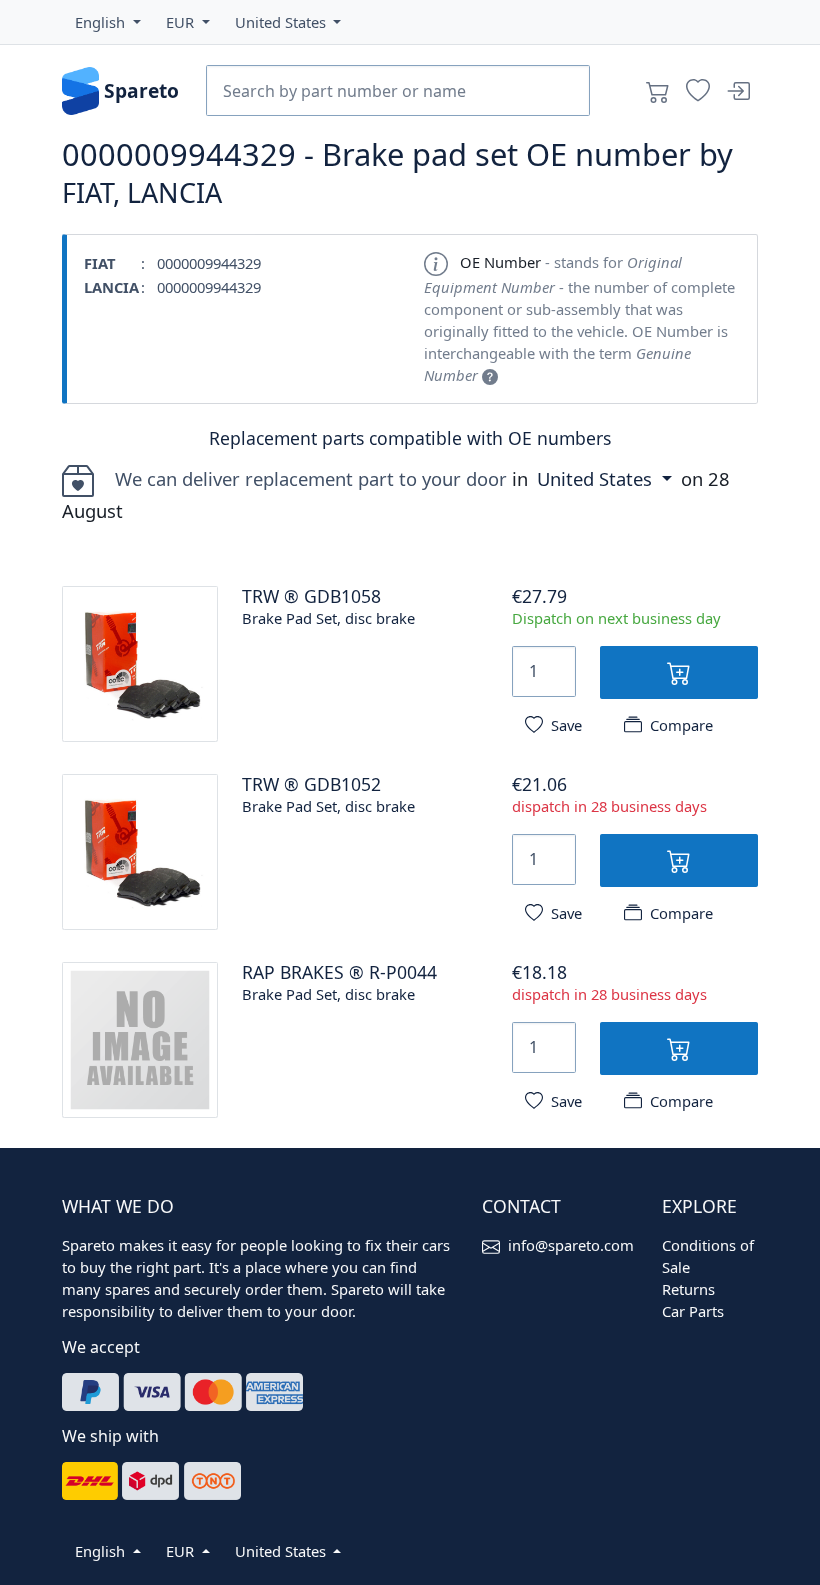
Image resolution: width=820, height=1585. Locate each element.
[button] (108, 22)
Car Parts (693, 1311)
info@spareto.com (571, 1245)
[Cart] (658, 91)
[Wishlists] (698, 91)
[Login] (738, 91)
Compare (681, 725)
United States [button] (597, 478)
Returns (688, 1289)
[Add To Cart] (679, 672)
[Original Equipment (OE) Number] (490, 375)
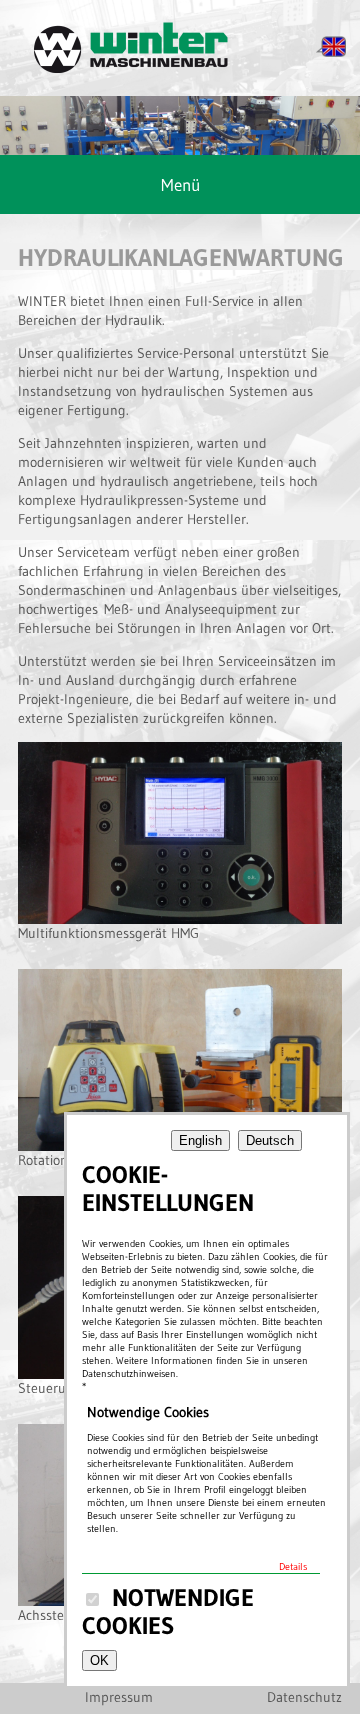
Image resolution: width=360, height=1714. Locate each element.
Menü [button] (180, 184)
* * * * * * * * *
Because only the text is wanted, copy each record above precisely and omit its pictures.

■ **EXERCISE OUTPUT**:
Image resolution: width=820, height=1585. Locate each element.
[button] (108, 22)
Car Parts (693, 1311)
info@spareto.com (571, 1245)
[Cart] (658, 91)
[Wishlists] (698, 91)
[Login] (738, 91)
Compare (681, 725)
United States [button] (597, 478)
Returns (688, 1289)
[Add To Cart] (679, 672)
[Original Equipment (OE) Number] (490, 375)
Image resolution: width=360, height=1714. Locate each element.
Menü [button] (180, 184)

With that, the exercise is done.